The Mtas fieldType is defined with class *mtas.solr.schema.MtasPreAnalyzedField*,
an obligatory attribute `followIndexAnalyzer` referring to the additional fieldType
we defined before. The optional attribute `defaultConfiguration` contains the name
of the default configuration to be used, and the obligatory attribute
`configurationFromField` contains the name of the field defining the required
configuration.
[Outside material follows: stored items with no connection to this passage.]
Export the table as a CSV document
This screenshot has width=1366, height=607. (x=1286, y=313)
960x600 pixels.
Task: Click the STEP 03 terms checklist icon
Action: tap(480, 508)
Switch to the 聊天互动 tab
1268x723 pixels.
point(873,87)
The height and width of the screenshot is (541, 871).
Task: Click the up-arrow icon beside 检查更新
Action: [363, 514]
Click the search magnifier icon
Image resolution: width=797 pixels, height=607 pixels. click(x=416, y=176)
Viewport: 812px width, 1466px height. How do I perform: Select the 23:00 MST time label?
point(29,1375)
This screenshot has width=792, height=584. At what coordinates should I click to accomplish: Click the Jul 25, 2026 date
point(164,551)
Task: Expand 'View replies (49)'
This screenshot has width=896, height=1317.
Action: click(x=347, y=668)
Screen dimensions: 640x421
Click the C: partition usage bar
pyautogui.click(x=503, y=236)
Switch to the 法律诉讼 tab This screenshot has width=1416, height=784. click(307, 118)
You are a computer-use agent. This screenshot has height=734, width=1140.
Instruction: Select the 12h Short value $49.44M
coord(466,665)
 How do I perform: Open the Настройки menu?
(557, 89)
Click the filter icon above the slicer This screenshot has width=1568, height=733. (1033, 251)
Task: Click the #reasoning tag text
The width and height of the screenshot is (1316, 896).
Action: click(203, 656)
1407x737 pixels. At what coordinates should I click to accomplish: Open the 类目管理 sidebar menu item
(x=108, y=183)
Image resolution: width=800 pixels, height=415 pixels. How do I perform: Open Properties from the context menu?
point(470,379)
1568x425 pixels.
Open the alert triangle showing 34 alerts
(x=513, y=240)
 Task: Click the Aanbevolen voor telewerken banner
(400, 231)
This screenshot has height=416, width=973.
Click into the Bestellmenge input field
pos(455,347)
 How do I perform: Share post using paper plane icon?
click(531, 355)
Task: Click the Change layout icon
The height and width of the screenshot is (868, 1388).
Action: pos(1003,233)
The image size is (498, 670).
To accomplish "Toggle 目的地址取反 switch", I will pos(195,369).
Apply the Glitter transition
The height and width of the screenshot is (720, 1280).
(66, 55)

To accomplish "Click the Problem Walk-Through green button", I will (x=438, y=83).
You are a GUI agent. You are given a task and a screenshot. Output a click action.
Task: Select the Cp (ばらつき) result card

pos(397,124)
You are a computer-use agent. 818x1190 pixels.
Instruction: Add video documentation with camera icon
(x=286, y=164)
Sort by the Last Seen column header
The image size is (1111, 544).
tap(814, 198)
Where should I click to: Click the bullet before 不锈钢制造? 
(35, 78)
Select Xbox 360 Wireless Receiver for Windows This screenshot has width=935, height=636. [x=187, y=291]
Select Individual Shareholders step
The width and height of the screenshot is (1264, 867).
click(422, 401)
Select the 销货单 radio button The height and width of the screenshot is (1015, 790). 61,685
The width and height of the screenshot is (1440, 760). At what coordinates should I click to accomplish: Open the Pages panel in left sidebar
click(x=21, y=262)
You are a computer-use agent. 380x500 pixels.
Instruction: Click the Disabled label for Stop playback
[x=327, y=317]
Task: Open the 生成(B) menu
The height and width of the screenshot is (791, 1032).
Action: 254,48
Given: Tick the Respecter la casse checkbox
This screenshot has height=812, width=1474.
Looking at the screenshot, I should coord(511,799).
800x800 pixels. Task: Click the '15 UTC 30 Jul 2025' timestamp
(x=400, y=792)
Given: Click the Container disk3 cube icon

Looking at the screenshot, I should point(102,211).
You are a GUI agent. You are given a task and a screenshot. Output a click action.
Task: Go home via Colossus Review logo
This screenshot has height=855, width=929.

The optional attributes `setNumberOfTokens`,
`setNumberOfPositions`, `setSize`, `setPrefix` and `setError` define fields that may be filled
with respectively number of tokens, number of positions, filesize, prefixes and possible errors.
**Example of a Mtas configuration file**
```console
<?xml version="1.0" encoding="UTF-8" ?>
<mtas>
<configurations type="mtas.analysis.util.MtasTokenizerFactory">
<configuration name="folia" file="folia.xml" />
<configuration name="tei" file="tei.xml" />
</configurations>
<configurations type="mtas.analysis.util.MtasCharFilterFactory">
<configuration name="folia" type="url" prefix="http://www.mycompany.com/archive/" postfix=".xml" />
<configuration name="tei" type="file" prefix="/storage/tei/" postfix="" />
</configurations>
</mtas>
```